Finally, it was not in contest that the effect of Road Traffic Act s 104I(2) and (4) in that case was that the appellant was not authorised by pt IVA of the Road Traffic Act and his authority to drive was on 27 October 2012 suspended within s 49(1)(a).
Road Traffic Act s 104J in material parts reads as follows:
(1)A person who is given an excessive demerit points notice may, unless prevented by subsection (2) from doing so, avoid being disqualified from holding or obtaining a driver's licence because of the notice by making an election under this section for the year commencing when, having regard to section 104M, the period of disqualification specified in the notice would have commenced.
…
(3)By making a section 104J election the person elects not to commit, during the year for which the election is made -
(a)an offence for which 2 or more demerit points can be recorded under this Part against the person; or
(b)offences for which a total of 2 or more demerit points can be recorded under this Part against the person; or
(c)an offence for which the court convicting the person is required by law to disqualify the person from holding or obtaining a driver's licence; or
(d)an offence the conviction of which results in the person being disqualified by operation of this Act from holding or obtaining a driver's licence.

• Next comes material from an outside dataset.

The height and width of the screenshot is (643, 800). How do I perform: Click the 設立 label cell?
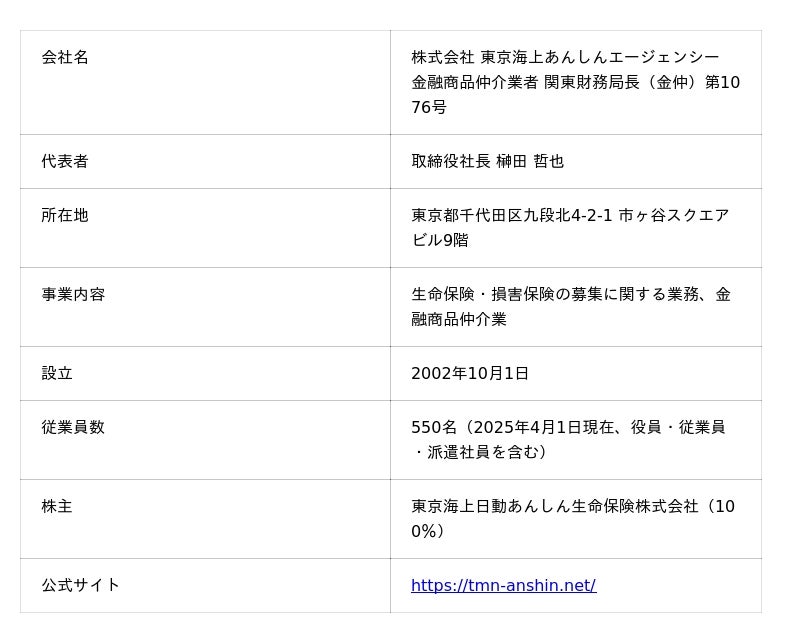pos(57,374)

(4)The election is to be made in writing, in the form approved by the Director General, and given to the Director General within 21 days after the day on which the Director General gave the excessive demerit points notice.
(5)A section 104J election applies for the period ending at the end of the year for which it is made or, if the period ends earlier under this Part, until the earlier end of the period.
I note that Road Traffic Act s 104M, referred to in s 104J(1), has no application in this case.
The following matter from the affidavit of the appellant sworn 20 March 2013 in support of the appeal is also not in contest.
The appellant deposes that, after being told by the person at the office of the Department of Transport on 18 September 2012 that he should first check he had no fines outstanding before he could lodge his election ([10]), he had 'immediately' ([12]) returned to his office, where he contacted the Fines Enforcement Registry by telephone. The person the appellant spoke to in that telephone conversation had informed him he had no outstanding fines ([13]).
The appellant then '[i]mmediately … completed' the 'Application for Election for Good Behaviour Period (Section 104J Road Traffic Act 1974)' ([14]) which it is not in contest was a form attached to the EDPN (the application). After signing the application he dated it 18 September 2012 ([14]). He then posted the application 'by ordinary post to the address provided by the Department of Transport on the application' ([15]).
It is common ground that that address was, as stated in the appellant's affidavit of 20 March 2013 [15], Driver and Vehicle Services, GPO Box R1290, Perth, WA, 6844. It appeared not to be in contest that he posted the affidavit from the post office where he had written on the bottom of the form the words he quoted to the magistrate in the submission quoted above.
The appellant retained a copy of the application for his records ([15]).
The appellant's affidavit of 20 March 2013 also states that, by letter dated 11 December 2012 (the appellant's letter of 11 December 2012), prepared after the appellant had been charged with driving while not being authorised to do so, the appellant had written to the Department of Transport concerning the status of the application ([17]). That letter (annexure RHT3) enclosed a copy of the application.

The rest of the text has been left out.